Wednesday, January 7, 2009

SATS acquisition of SFI

Yesterday I received a circular from SATS regarding its acquisition of SFI. I can see that the management is quite concerned on the outcome of the resolution as many of the minority shareholders tend to disagree with the move. As such, I see the circular is more biased into garnering more votes to agree on the resolution. Before I highlight some of the negative points of the acquisition, let me post some of the merits out of the acquisition.

I agree with the vision of the directors to make SATS not only a world class food services group targeted to the aviation sector but also a group targeted to the non-aviation sector as well. By tapping into the catering industry like what SFI is doing locally and globally will thus reduce SATS dependency on its aviation related business operations. With the acquisition, both companies can centralize production activities and eliminate duplicate food production sites. It can also eliminate the “middleman” procurement costs with stronger bargaining power due to combined purchasing volume. All these synergies can bring about more cost savings annually and thus boosting income.

On top of the merits mentioned in the circular, let me touch a little bit on the cash generation portion of these two companies. I have presented the historical Free Cash Flow (FCF) of each company in the table below. As you can see, in future SATS may look forward to benefit from the additional FCF generated by SFI amid at an unstable rate. Only with a good FCF generation, business can move forward and shareholders can be rewarded.

SATS and SFI historical FCF

Those are some of the merits that were highlighted in the circular. I think the negative parts of the acquisition are not well brought up. First of all, as a result of the acquisition SATS will move into a slight net debt position from a strong net cash position. I feel at a recessionary times like now, SATS shouldn’t exhaust all of its 600 over million of cash in hands. In my opinion, t is prudent to keep at least a third of the money and use the remaining cash for any acquisition.

On top of that, the offer price of $0.93 is overpriced as discussed by some shareholders. Based on the last transacted price prior to the announcement, $0.93 is at a premium of 25%. It may seem fair based on the EV/EBITDA valuation and the comparison of take-over premium of selected companies in the past. But how does the valuation fair in terms of simple PE and PTB multiples?

Valuation ratios of food related companies

If you see the table above and based on PE and PTB ratios, SFI is already trading at a premium compared to its peers.

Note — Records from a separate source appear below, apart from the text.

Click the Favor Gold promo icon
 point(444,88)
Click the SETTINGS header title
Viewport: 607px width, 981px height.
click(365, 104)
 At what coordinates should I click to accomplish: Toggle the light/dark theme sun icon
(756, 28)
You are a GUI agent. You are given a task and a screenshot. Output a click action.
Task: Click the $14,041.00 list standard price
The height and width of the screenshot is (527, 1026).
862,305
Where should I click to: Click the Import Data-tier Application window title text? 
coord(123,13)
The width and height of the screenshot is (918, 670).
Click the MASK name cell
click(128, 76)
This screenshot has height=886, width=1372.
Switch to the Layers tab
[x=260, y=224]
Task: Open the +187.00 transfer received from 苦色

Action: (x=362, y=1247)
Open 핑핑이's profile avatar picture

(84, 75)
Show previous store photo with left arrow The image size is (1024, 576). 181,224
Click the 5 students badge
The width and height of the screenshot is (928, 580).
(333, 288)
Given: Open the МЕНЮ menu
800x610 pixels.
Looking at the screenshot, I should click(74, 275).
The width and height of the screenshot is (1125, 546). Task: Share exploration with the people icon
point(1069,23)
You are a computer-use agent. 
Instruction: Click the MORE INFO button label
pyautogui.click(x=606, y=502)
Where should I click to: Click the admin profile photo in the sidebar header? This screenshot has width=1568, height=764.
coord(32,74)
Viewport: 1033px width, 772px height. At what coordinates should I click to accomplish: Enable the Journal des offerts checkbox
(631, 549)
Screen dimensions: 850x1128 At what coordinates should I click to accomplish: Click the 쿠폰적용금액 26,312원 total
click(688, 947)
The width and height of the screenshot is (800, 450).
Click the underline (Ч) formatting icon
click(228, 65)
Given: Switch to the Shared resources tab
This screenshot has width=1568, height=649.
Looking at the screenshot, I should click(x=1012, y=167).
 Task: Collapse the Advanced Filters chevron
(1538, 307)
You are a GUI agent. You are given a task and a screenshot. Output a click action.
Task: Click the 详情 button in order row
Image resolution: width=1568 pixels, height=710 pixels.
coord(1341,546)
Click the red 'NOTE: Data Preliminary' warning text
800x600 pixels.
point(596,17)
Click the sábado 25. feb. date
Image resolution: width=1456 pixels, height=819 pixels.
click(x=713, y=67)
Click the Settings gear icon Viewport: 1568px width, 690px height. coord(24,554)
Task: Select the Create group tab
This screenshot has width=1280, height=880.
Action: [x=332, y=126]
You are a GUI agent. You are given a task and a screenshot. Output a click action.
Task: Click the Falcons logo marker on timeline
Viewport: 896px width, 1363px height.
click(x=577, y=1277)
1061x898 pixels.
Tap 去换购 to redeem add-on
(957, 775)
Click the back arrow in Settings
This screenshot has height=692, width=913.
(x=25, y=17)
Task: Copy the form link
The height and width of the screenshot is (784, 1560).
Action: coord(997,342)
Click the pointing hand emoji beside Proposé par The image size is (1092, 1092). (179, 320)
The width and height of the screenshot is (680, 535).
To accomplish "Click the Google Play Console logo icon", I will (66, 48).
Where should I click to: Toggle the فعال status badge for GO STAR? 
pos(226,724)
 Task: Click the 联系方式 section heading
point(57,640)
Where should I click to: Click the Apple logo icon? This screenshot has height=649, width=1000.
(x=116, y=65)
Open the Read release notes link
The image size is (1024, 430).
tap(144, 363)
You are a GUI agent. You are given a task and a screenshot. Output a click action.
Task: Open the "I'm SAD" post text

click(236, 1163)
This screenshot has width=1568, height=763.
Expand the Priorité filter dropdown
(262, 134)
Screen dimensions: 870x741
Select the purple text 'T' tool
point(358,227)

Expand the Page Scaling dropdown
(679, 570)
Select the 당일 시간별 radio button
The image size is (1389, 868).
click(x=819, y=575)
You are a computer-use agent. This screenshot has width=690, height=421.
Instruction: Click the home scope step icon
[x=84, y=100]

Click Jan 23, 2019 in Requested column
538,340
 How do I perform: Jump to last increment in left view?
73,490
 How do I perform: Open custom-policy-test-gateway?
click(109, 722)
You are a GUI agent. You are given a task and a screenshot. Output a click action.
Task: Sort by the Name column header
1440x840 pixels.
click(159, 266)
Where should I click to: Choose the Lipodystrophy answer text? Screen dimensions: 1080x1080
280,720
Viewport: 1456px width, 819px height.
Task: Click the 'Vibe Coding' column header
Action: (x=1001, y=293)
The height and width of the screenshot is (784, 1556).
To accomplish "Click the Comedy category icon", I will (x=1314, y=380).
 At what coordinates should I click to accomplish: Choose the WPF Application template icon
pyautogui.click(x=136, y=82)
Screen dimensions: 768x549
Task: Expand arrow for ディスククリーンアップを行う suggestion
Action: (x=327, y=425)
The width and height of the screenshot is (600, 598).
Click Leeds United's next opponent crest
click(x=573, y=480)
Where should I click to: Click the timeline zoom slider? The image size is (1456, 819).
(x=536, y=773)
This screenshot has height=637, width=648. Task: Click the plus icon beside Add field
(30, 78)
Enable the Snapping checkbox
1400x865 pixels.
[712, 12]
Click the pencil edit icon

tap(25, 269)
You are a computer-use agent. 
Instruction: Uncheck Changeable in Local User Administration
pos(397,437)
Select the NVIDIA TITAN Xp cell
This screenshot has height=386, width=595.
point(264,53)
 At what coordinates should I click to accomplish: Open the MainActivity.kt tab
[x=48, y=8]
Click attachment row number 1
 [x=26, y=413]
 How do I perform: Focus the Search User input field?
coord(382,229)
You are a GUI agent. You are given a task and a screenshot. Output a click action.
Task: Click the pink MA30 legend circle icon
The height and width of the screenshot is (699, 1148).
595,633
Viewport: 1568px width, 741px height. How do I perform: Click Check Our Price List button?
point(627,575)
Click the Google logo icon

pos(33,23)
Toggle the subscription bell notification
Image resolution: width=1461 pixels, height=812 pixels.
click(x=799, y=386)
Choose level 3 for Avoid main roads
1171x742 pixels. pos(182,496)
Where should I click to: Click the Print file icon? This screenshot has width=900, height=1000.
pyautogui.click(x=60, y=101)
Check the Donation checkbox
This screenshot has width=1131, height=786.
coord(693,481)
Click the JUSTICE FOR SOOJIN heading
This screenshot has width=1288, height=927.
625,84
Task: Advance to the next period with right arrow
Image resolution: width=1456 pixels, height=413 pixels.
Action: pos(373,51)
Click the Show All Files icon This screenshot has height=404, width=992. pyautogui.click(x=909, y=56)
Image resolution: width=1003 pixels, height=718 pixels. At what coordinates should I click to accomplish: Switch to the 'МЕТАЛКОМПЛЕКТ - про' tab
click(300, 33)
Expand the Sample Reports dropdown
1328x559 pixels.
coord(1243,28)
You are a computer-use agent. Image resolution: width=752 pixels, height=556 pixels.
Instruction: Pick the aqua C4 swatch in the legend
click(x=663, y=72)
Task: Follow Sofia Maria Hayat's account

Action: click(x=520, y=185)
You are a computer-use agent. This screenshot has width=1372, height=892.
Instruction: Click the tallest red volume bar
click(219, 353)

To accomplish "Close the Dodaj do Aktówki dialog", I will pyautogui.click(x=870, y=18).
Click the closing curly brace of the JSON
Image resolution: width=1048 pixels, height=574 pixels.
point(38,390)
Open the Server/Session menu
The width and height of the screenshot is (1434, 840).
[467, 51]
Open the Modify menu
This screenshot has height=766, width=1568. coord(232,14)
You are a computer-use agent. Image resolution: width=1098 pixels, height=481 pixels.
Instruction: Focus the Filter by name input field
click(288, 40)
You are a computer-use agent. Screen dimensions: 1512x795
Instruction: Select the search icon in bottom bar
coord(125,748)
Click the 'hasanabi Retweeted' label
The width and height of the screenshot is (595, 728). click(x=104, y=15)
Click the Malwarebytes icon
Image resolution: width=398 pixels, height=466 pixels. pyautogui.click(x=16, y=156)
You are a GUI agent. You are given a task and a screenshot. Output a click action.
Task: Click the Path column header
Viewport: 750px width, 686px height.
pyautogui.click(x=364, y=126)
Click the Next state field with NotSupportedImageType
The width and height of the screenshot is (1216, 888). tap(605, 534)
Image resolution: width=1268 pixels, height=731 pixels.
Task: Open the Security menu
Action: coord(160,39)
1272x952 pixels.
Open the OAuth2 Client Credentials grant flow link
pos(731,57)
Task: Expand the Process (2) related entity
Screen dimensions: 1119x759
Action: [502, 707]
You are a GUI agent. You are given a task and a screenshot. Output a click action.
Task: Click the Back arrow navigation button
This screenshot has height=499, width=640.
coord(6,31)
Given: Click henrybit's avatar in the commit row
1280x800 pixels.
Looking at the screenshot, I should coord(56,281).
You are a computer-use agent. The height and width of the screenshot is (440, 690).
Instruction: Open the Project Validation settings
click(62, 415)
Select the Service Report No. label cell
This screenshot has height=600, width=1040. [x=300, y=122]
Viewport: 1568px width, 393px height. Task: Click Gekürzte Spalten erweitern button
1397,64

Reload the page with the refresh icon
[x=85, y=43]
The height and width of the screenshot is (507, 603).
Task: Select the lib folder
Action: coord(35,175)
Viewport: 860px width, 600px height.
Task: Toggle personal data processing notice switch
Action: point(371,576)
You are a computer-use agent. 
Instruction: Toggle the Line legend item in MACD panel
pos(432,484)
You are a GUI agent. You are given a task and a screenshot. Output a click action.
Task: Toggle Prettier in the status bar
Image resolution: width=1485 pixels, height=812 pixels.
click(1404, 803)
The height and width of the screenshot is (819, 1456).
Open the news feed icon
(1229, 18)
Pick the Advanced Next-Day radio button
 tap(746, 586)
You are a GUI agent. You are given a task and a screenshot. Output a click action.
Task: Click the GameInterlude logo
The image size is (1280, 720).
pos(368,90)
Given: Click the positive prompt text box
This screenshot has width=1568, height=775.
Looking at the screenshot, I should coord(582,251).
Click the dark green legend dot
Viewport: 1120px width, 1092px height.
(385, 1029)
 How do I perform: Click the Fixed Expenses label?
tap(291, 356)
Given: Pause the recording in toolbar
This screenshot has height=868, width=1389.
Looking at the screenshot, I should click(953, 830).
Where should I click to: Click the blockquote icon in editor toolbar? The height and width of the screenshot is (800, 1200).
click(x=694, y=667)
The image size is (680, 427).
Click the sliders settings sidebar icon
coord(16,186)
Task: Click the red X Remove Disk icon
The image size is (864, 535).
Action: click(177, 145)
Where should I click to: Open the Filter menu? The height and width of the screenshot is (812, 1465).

I still have some time to decide on the resolution and I will probably do so by the end of this week. Most likely I will go against it due to the negative points that I have mentioned above together with the negative outlook of SFI operations in UK which I have not looked into yet. The price may be justifiable during good times but at times like now, companies need to exercise extra caution while spending especially when all cash in hands are at stake.